== What needs to be done ==
Reproduce the lines starting at the one containing "Go to the next product image" and ending at the final line, both included. Leave the pictures out.

Word and element location data:
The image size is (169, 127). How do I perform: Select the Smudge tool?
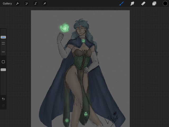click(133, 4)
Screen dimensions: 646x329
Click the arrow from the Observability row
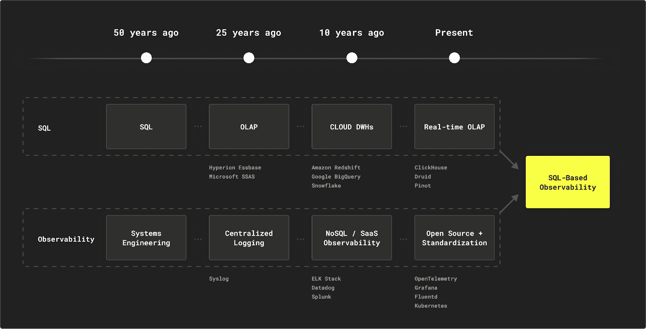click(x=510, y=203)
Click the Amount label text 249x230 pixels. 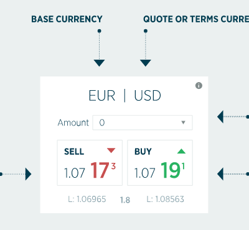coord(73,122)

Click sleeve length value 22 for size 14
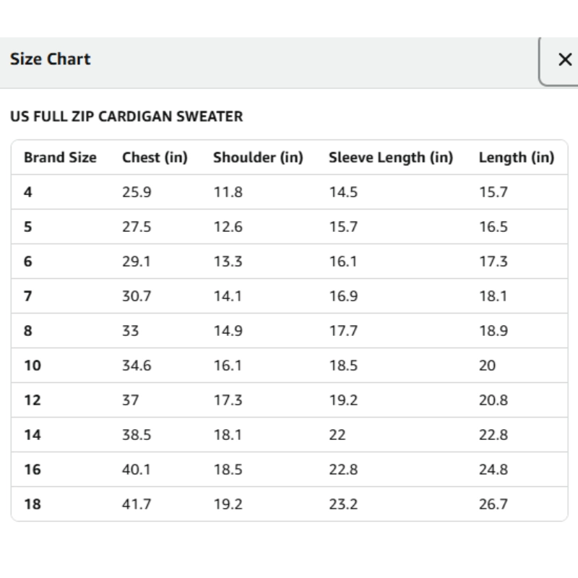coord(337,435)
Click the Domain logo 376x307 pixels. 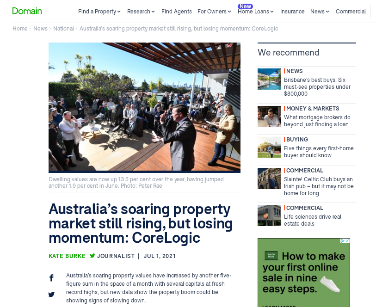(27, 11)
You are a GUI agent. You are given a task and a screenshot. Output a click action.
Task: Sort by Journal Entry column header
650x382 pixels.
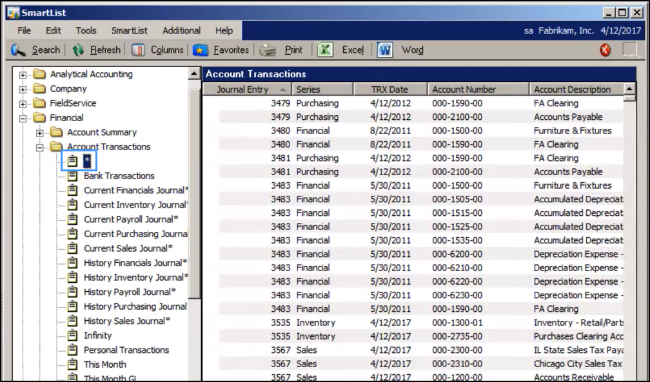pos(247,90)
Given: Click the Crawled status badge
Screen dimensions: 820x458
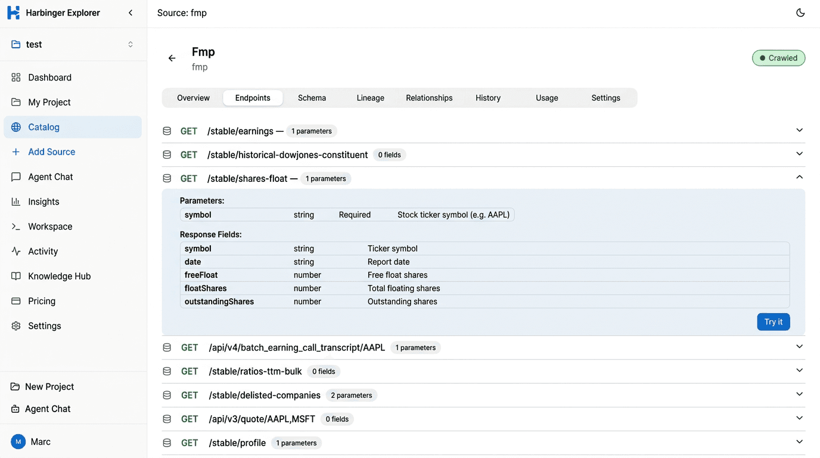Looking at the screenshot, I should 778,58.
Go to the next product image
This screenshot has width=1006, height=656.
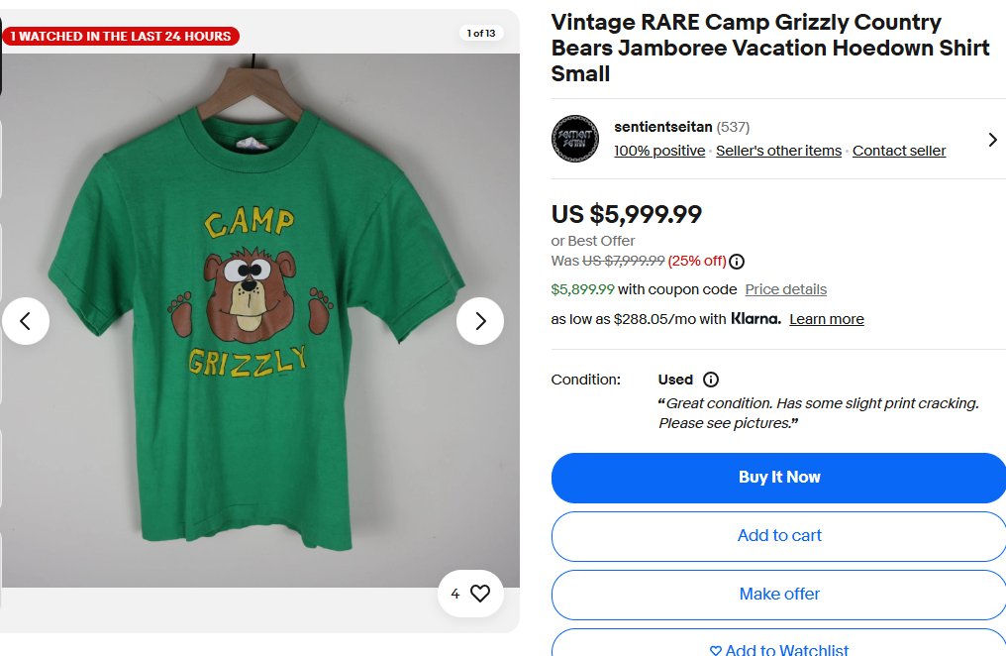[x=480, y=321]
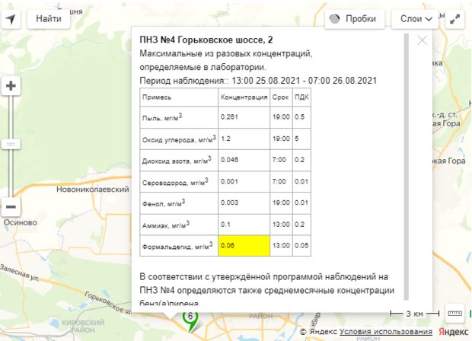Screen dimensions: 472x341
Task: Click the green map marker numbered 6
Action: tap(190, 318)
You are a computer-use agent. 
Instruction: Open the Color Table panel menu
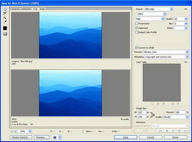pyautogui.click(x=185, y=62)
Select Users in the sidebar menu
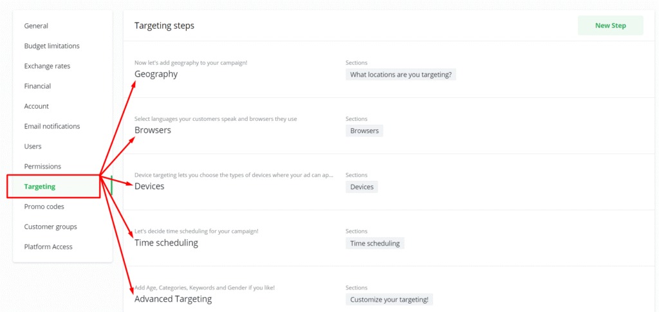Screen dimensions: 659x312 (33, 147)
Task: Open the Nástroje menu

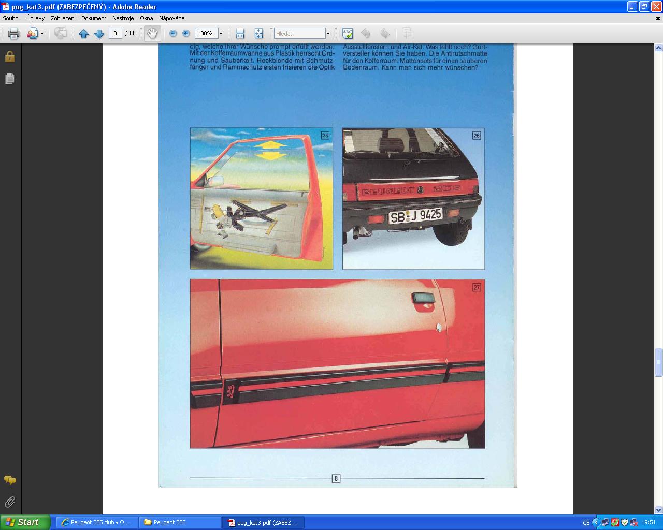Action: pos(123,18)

== Reply ==
Go to the next product image
This screenshot has width=1006, height=656.
[x=480, y=321]
Screen dimensions: 472x341
Task: Click the green map marker numbered 6
Action: tap(190, 318)
You are a computer-use agent. 
Instruction: Open the Color Table panel menu
pyautogui.click(x=185, y=62)
Select Users in the sidebar menu
Screen dimensions: 659x312 (33, 147)
Task: Open the Nástroje menu

Action: pos(123,18)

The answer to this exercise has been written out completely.